QSAR modeling and in silico design of small-molecule inhibitors targeting the interaction between E3 ligase VHL and HIF-1 α

Protein–protein interactions (PPIs) have attracted much attention recently because of their preponderant role in most biological processes. The prevention of the interaction between E3 ligase VHL and HIF-1 α may improve tolerance to hypoxia and ameliorate the prognosis of many diseases. To obtain novel potent inhibitors of VHL/HIF-1 α interaction, a series of hydroxyproline-based inhibitors were investigated for structural optimization using a combination of QSAR modeling and molecular docking. Here, 2D- and 3D-QSAR models were developed by genetic function approximation (GFA) and comparative molecular field analysis (CoMFA) and comparative molecular similarity index analysis (CoMSIA) methods, respectively.
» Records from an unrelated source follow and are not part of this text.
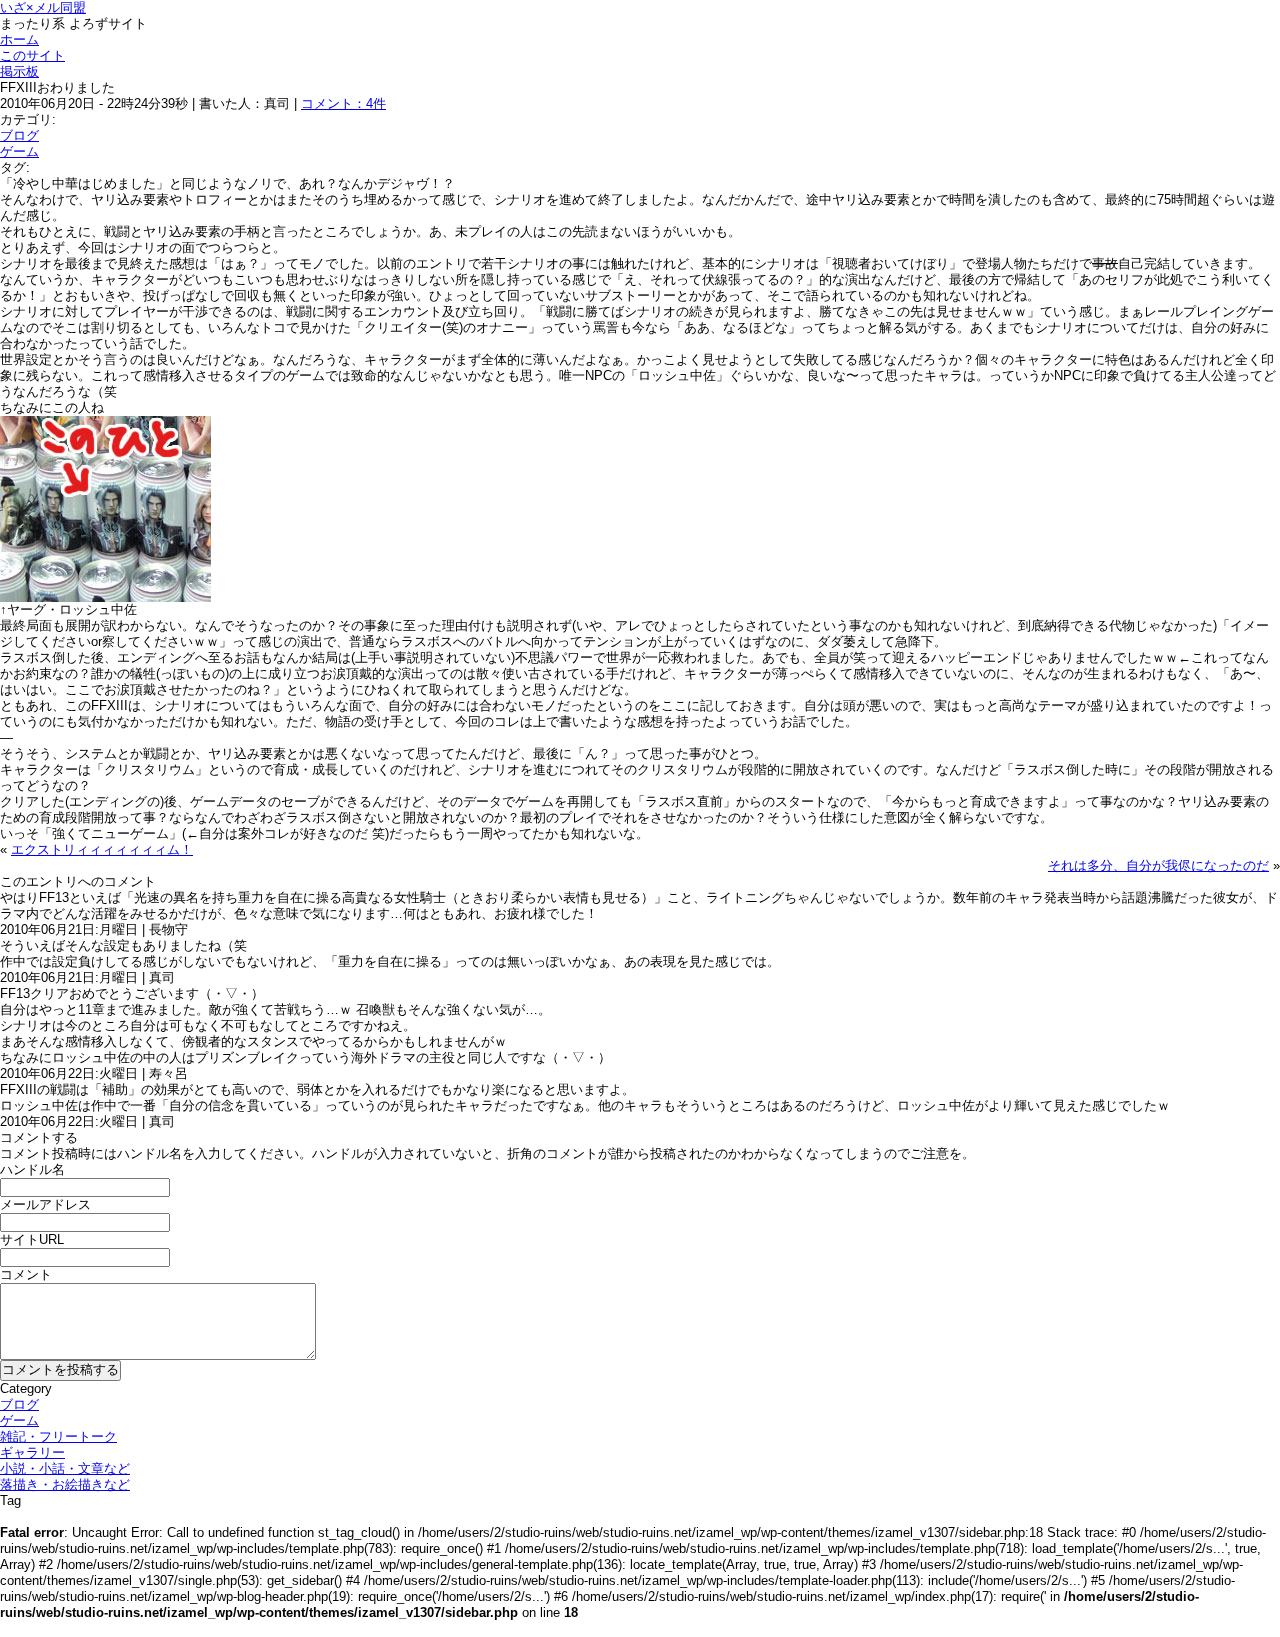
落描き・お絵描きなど (65, 1484)
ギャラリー (32, 1452)
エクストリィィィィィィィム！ (102, 849)
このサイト (32, 55)
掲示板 (19, 71)
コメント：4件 (343, 103)
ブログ (19, 135)
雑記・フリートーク (58, 1436)
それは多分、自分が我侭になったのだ (1158, 865)
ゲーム (19, 151)
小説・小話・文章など (65, 1468)
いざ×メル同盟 (43, 7)
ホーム (19, 39)
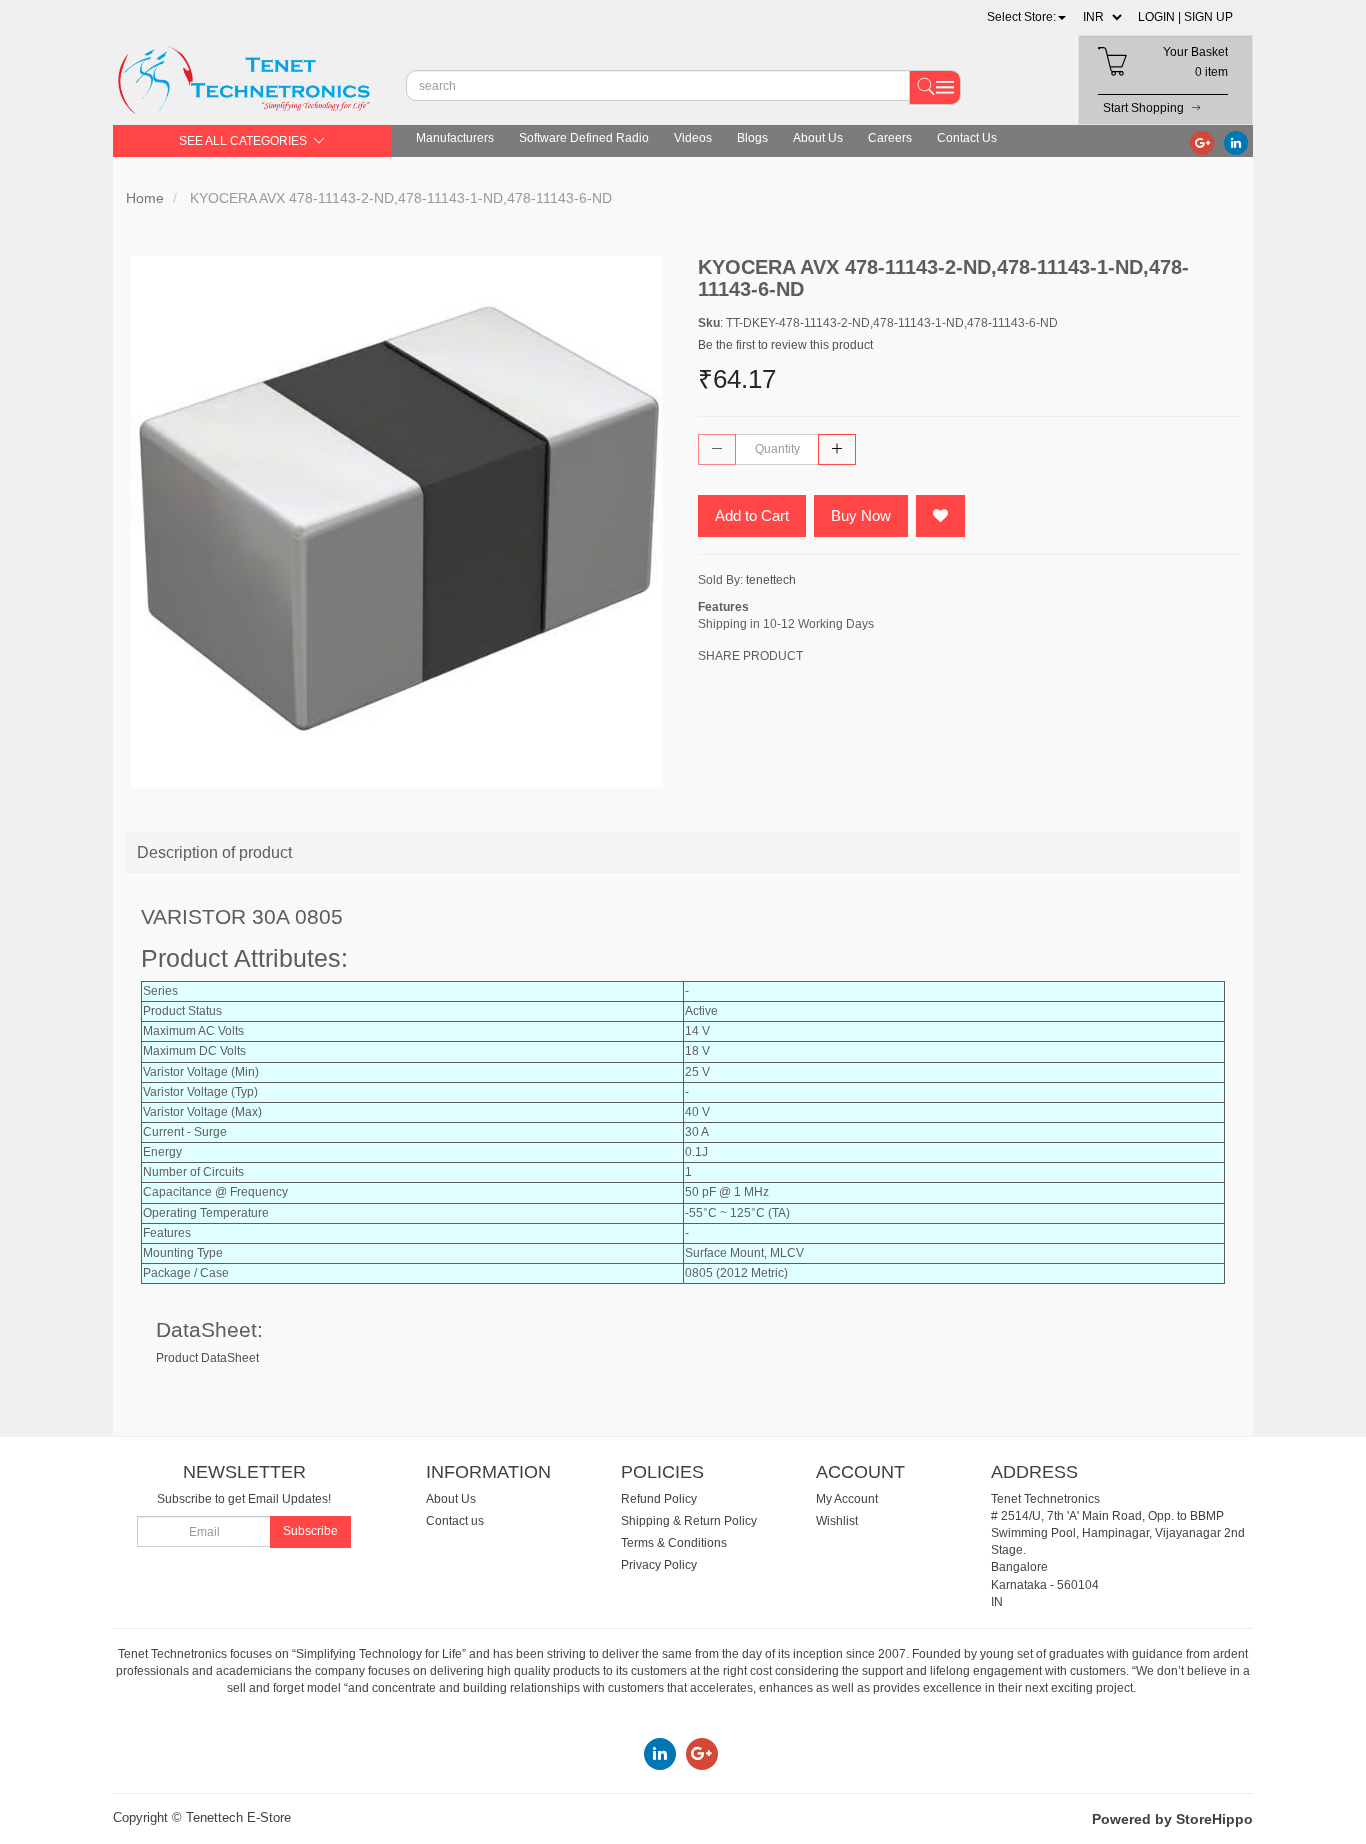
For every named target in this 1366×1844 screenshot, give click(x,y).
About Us (818, 138)
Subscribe (310, 1531)
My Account (847, 1499)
The top-ranked models with strict validation revealed satisfactory statistical parameters (CoMFA with q^2 , 0.637; r^2 , 0.955; r_pred^2 , 0.944; CoMSIA with q^2 , 0.649; r^2 , 0.954; r_pred^2 , 0.911; GFA with q^2 , 0.721; r^2 , 0.801; r_pred^2 , 0.861). The selected five 2D-QSAR descriptors were in good accordance with the 3D-QSAR results, and contour maps gave the visualization of feature requirements for inhibitory activity. A new diverse molecular database was created by molecular fragment replacement and BREED techniques for subsequent virtual screening. Eventually, 31 novel hydroxyproline derivatives stood out as potential VHL/HIF-1 α inhibitors with favorable predictions by the CoMFA, CoMSIA and GFA models. The reliability of this protocol suggests that it could also be applied to the exploration of lead optimization of other PPI targets.